### Listed entries
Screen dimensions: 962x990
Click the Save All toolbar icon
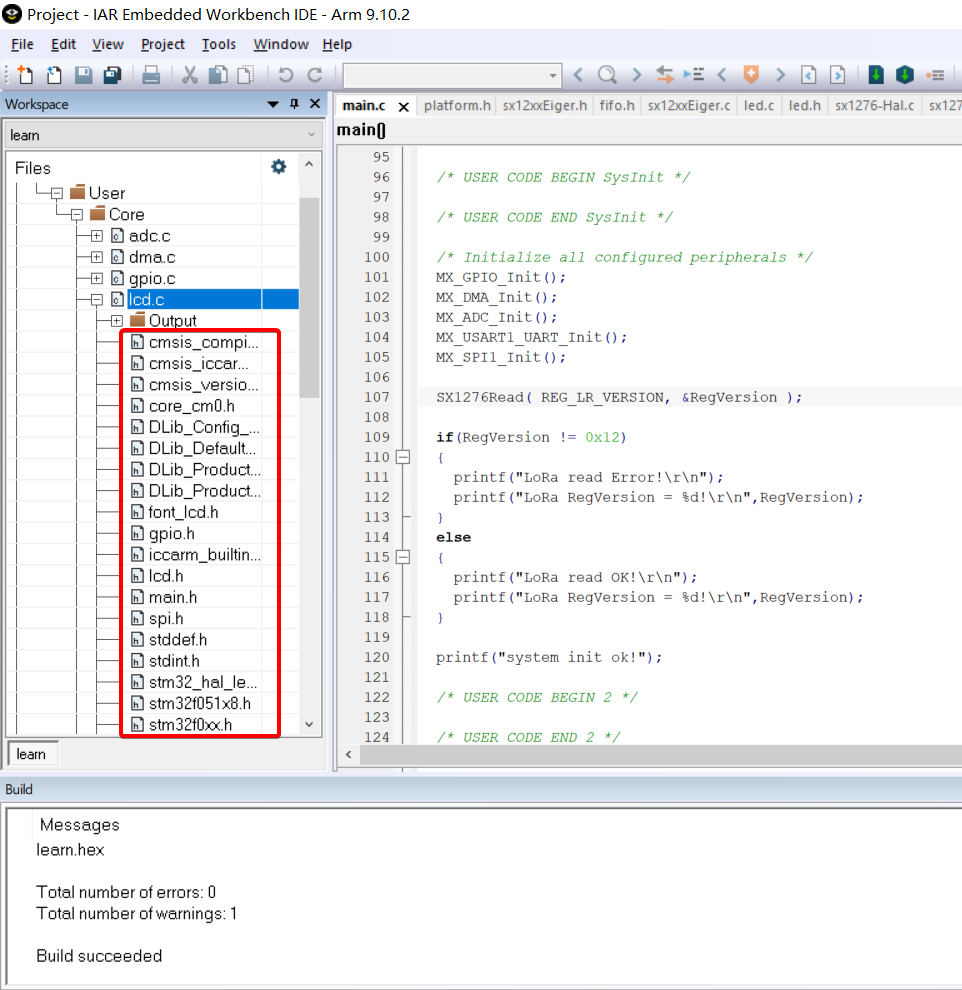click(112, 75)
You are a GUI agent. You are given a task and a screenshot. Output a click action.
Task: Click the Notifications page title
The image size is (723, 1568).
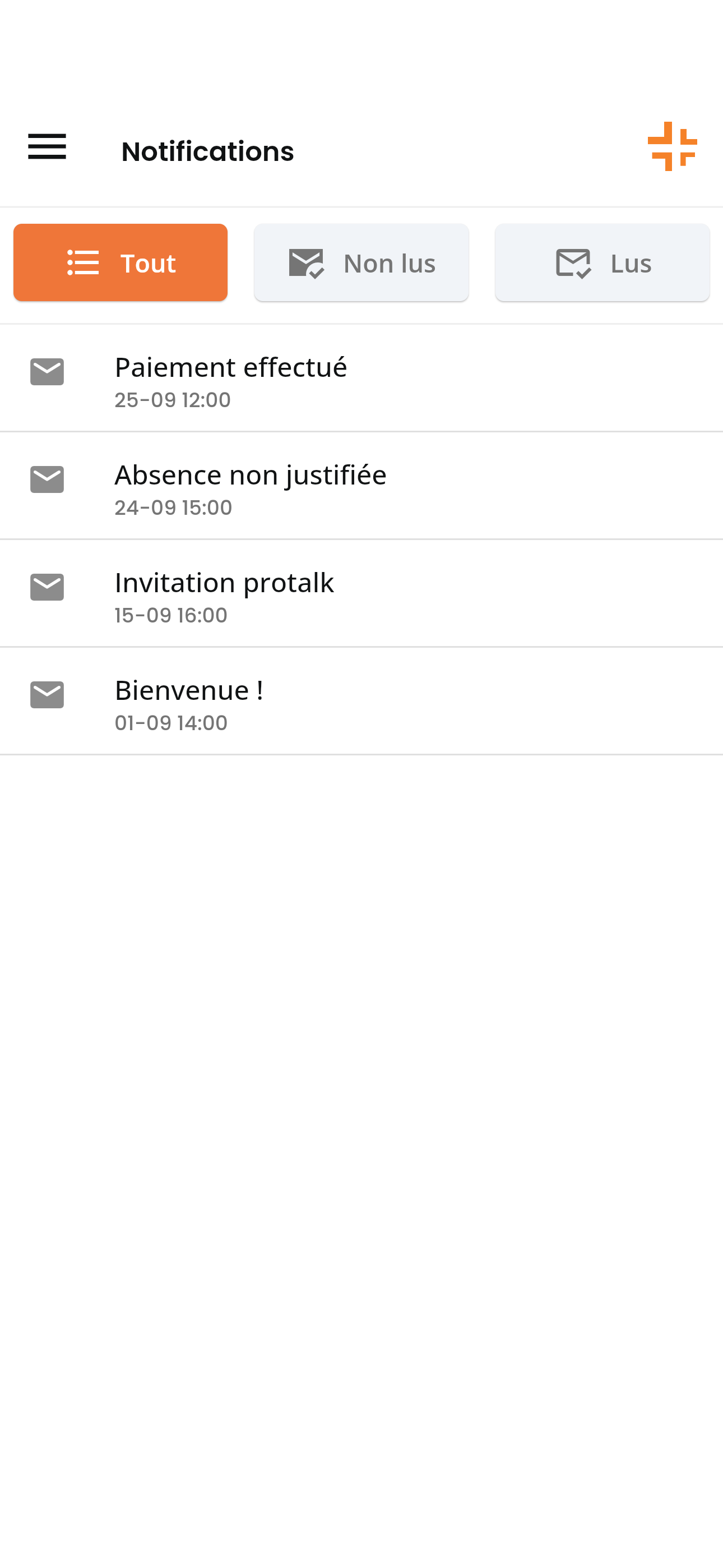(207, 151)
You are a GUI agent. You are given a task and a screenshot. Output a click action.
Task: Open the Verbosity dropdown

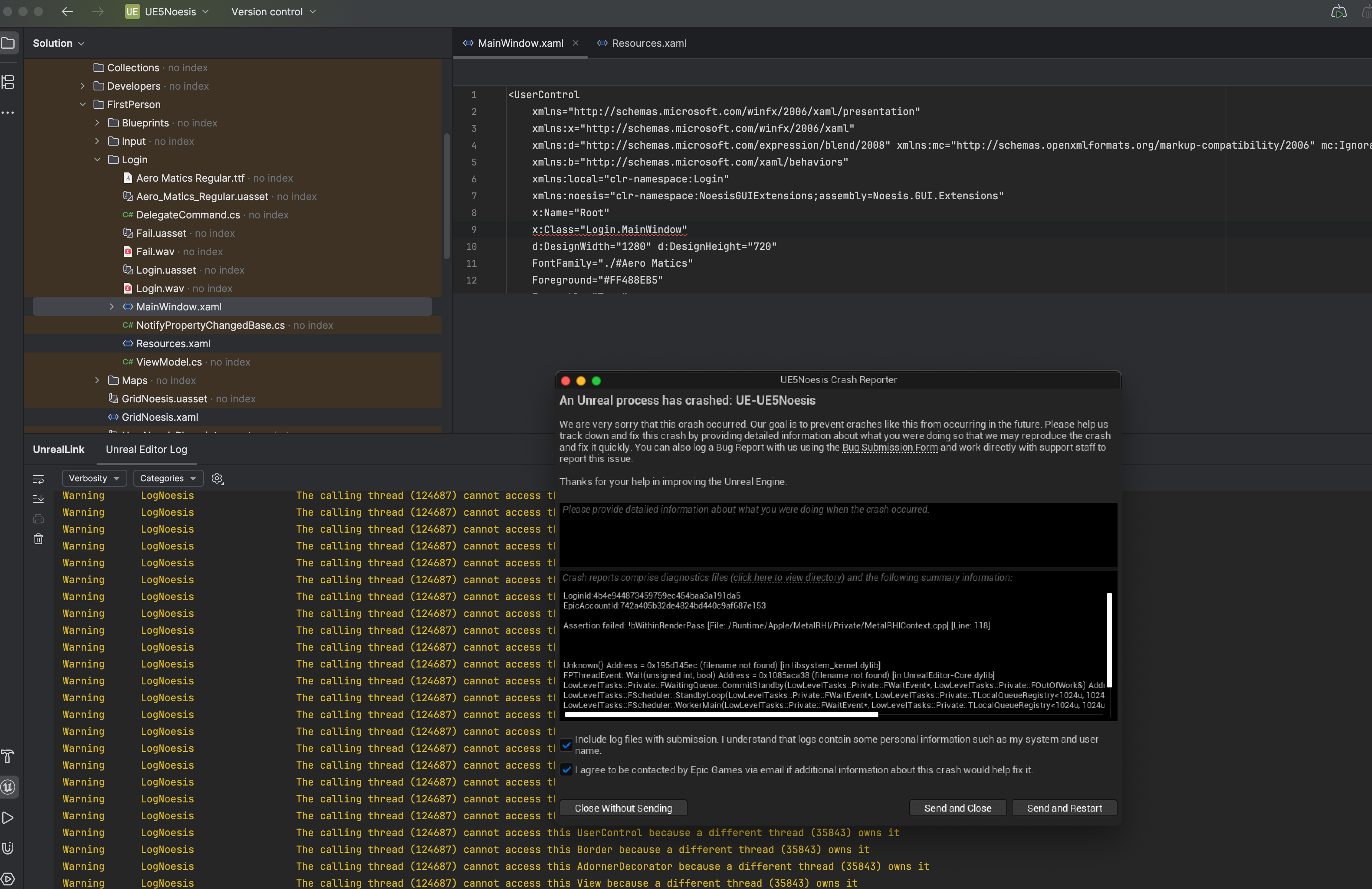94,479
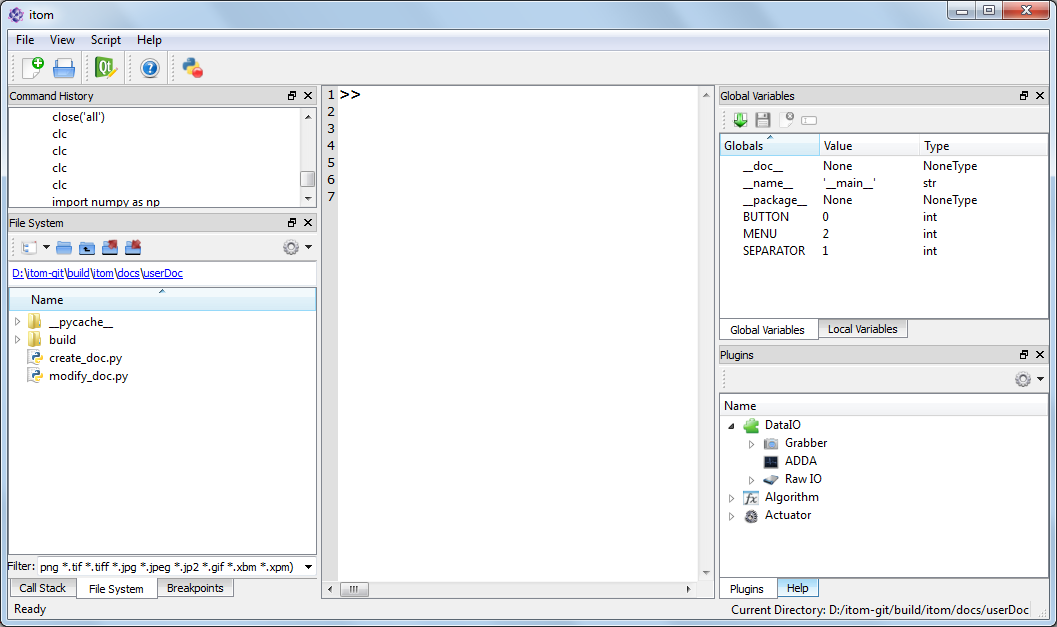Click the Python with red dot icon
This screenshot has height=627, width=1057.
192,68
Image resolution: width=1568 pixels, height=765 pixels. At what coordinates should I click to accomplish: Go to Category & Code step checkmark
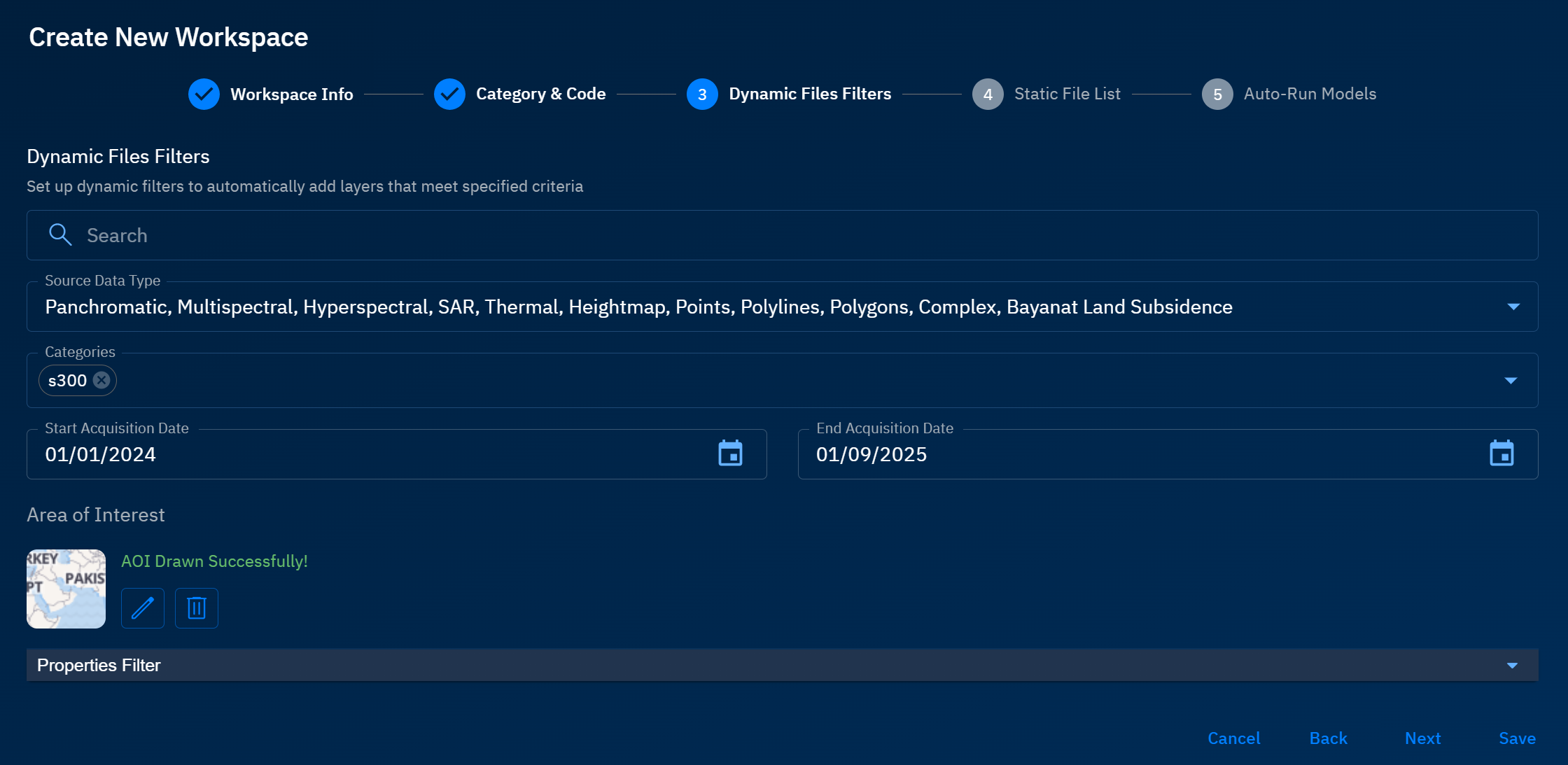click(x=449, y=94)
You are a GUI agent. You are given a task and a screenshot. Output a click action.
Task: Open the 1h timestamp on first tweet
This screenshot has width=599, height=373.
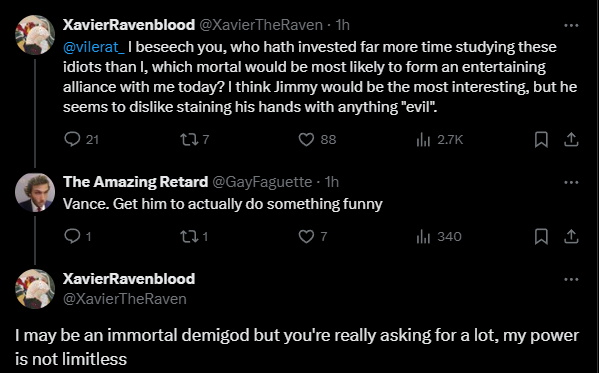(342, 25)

### Problem to work on
From the records above, extract verbatim the stretch from the line containing "Image resolution: width=1568" through the line containing "click(x=449, y=94)", both lines included. Omit the pictures from your output.

### Solution
Image resolution: width=1568 pixels, height=765 pixels. At what coordinates should I click to accomplish: Go to Category & Code step checkmark
click(x=449, y=94)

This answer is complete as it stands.